Историю изучения немого кино времен Веймарской Республики невозможно представить без двух книг – «Демонического экрана» Лотте Айснер (1896-1983) и «От Калигари до Гитлера» Зигфрида Кракауэра (1898-1966). У Айснер и Кракауэра много общего: в 1920-е они входили в число ведущих кинокритиков Германии (при этом Айснер стала еще и первой женщиной на этом поприще в своей стране), оба стали изгнанниками, чудом избежав нацистской расправы, оба вскоре после Второй мировой войны фактически заново открыли немецкий кинематограф миру – и самой Германии, упорно уничтожавшей память о «дегенеративном» экспрессионизме на протяжении полутора десятков лет. Книги Кракауэра и Айснер сразу стали «классическими» – по прошествии десятилетий они все еще выступают в качестве некой точки отсчета и провоцируют полемику; некоторые научные работы до сих пор строятся на осознанном стремлении преодолеть, наконец, заданный ими рубеж. В России Кракауэру повезло больше, чем Айснер: книга «От Калигари до Гитлера» была издана на русском еще в 1970-е, что легко объясняется близостью взглядов автора к марксизму. Этапный же труд Лотте Айснер, впервые вышедший во Франции в 1952 году, становится доступен нам только сейчас.

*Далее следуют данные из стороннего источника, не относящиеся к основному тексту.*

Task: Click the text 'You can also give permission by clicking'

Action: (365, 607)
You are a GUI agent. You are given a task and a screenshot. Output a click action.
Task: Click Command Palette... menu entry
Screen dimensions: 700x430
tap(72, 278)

Если Кракауэра интересовало в немецком кино веймарской эпохи, условно говоря, «чтó и почему», то Айснер в «Демоническом экране» задается, скорее, вопросами «кáк и почему». Будучи искусствоведом, она применяет к фильмам методы изучения художественных стилей, показывая, кроме прочего, влияние живописи, театра и литературы. Она детально анализирует ракурсы, освещение, актерскую игру, декорации основных фильмов «золотой эры» – отвергая подход к историографии кино как к набору сюжетных пересказов и голословных оценок. С особым вдохновением Айснер пишет о творчестве Мурнау – величайшего, по ее мнению, режиссера, какого когда-либо знала Германия. К примеру, о работе со стеклянными поверхностями в «Последнем человеке»: «Эстетическое чувство Мурнау не оставляет его равнодушным к опаловому блеску стеклянных стен, отражениям в окнах, так часто заменяющих таинственную поверхность зеркал. Он тоньше, чем другие режиссеры, чувствует слияние света, тени и движения и умеет его передать как никто другой».

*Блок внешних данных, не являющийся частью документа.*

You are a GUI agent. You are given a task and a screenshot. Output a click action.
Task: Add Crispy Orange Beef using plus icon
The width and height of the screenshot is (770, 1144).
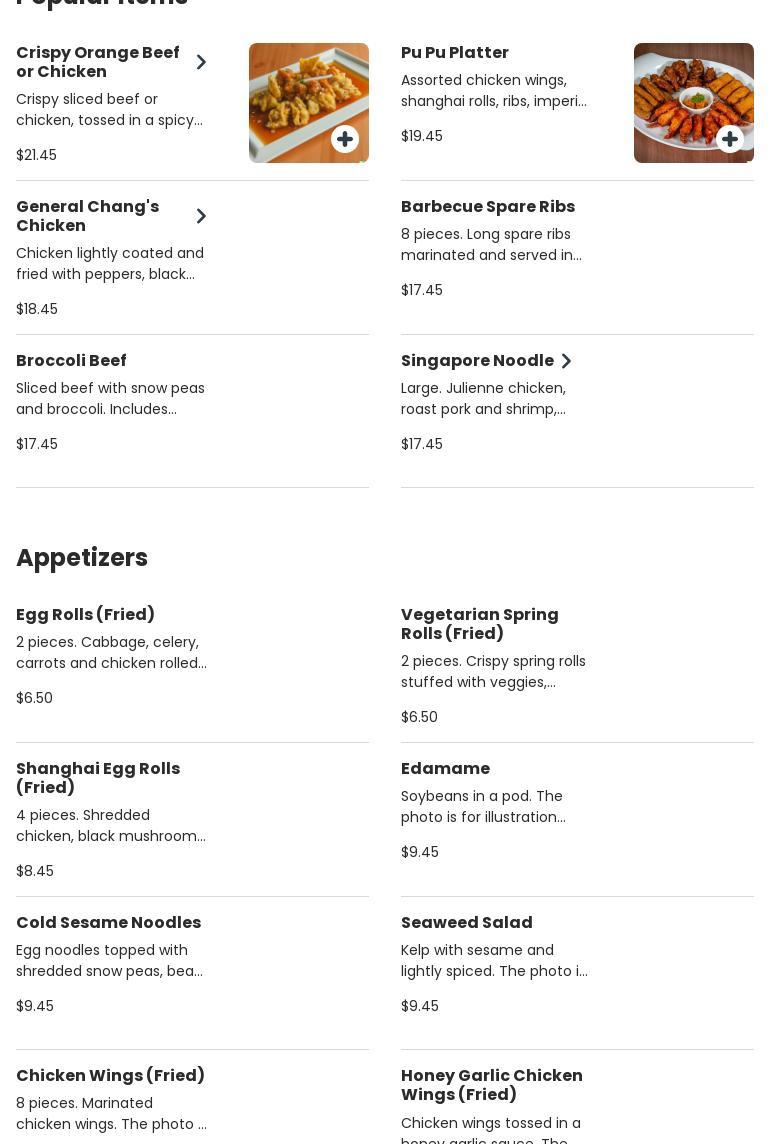point(345,139)
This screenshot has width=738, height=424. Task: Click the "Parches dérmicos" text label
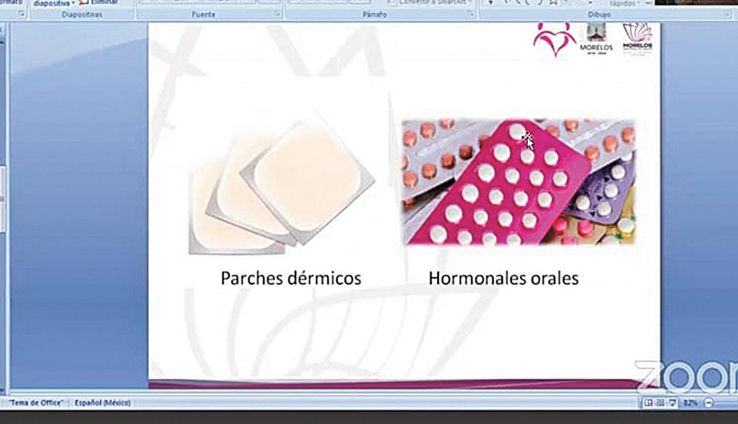point(290,277)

Однако и выявление стиля для Айснер важно не только само по себе – но и как способ проникнуть в сознание создавшей его нации. Ее интересует, кто такой немец, каков он, какие свойства его души способны порождать великое искусство. Так, размышления о светотени выливаются в рассуждение о любви немцев к коричневому цвету, к сумеркам, размытым контурам, воплощающим сугубо германскую меланхолию: «Этот коричневый, «протестантский цвет» par excellence, не входит в семь цветов радуги и потому является самым нереальным из всех цветов; он становится «цветом души», эмблемой трансцендентального, бесконечного, вселенского», - пишет Айснер, ссылаясь при этом на творчество Новалиса, Жан Поля, Гельдерлина и Ницше.

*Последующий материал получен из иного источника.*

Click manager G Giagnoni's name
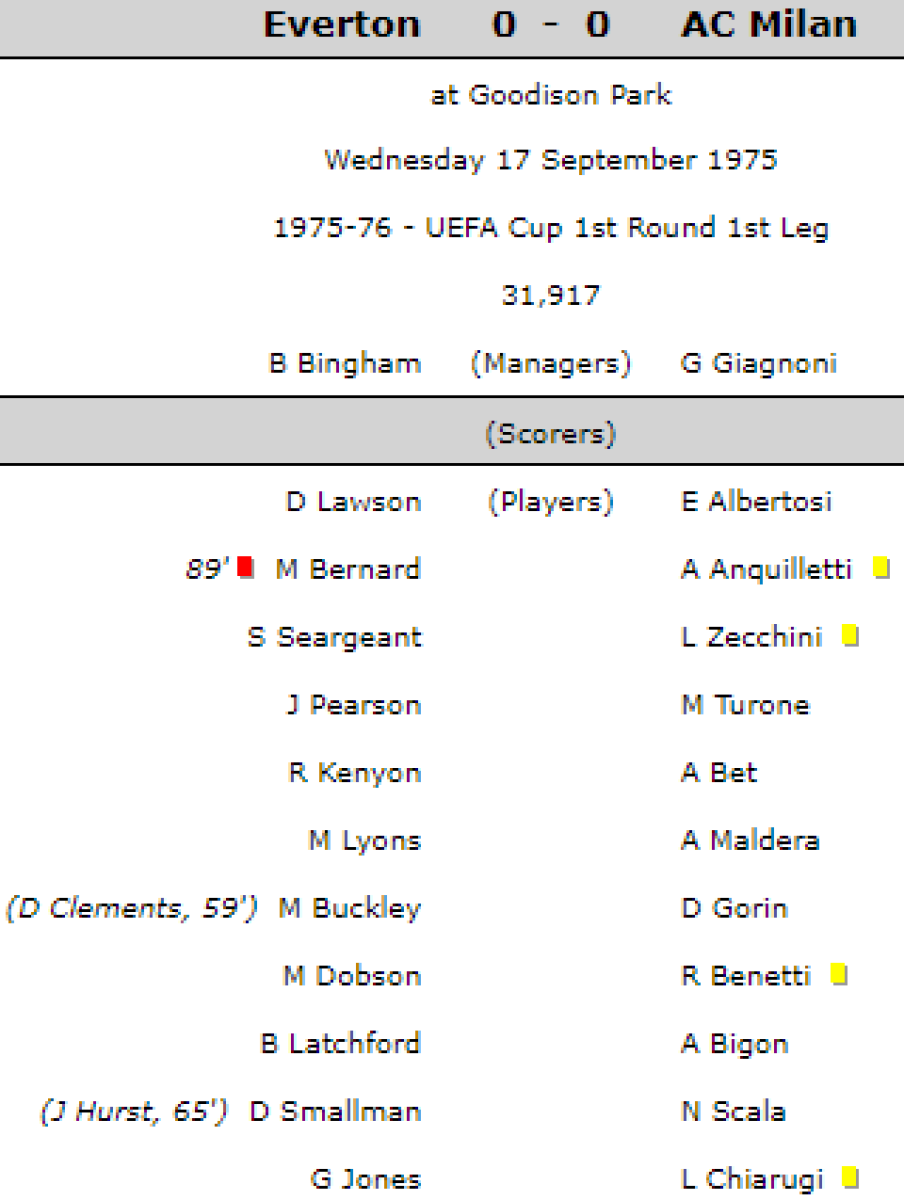904x1200 pixels. coord(759,364)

«Демонический экран» написан, по выражению его автора, «не без ностальгии по 1920-м годам в Германии». Айснер изучала кино на съемочных площадках – на ее глазах создавалась история, и не только немецкого кино – она встречала очень многих, особо запомнив общение с Пудовкиным и Эйзенштейном. На родину Айснер так и не вернулась, объясняя это тем, что не знает, кому там можно подавать теперь руку, а кому – нет. Еще в середине 1930-х она стала главной сподвижницей Анри Ланглуа, основателя знаменитой парижской Синематеки. Даже скрываясь от нацистов на юге Франции, под чужим именем, Айснер охраняла ту часть фондов, что удалось спасти от конфискации. После войны она стала главным архивистом Синематеки – ее дружба с Фрицем Лангом, Марлен Дитрих, Луизой Брукс и многими другими позволяла активно пополнять коллекцию раритетами, удерживать «уходящую натуру». Очень многое держалось на личных отношениях: рассорившись с Пабстом, снимавшим кино при нацистах, Айснер упустила возможность получить для музея сценарии его знаменитых довоенных фильмов. Синематека бедствовала, но в ее бедности было свое величие: «Мнемозина кино» Лотте Айснер продавала билеты на просмотры, доступ же в «святая святых» – кинозал – охраняла знаменитая когда-то актриса Мюзидора, ныне – научная сотрудница Синематеки.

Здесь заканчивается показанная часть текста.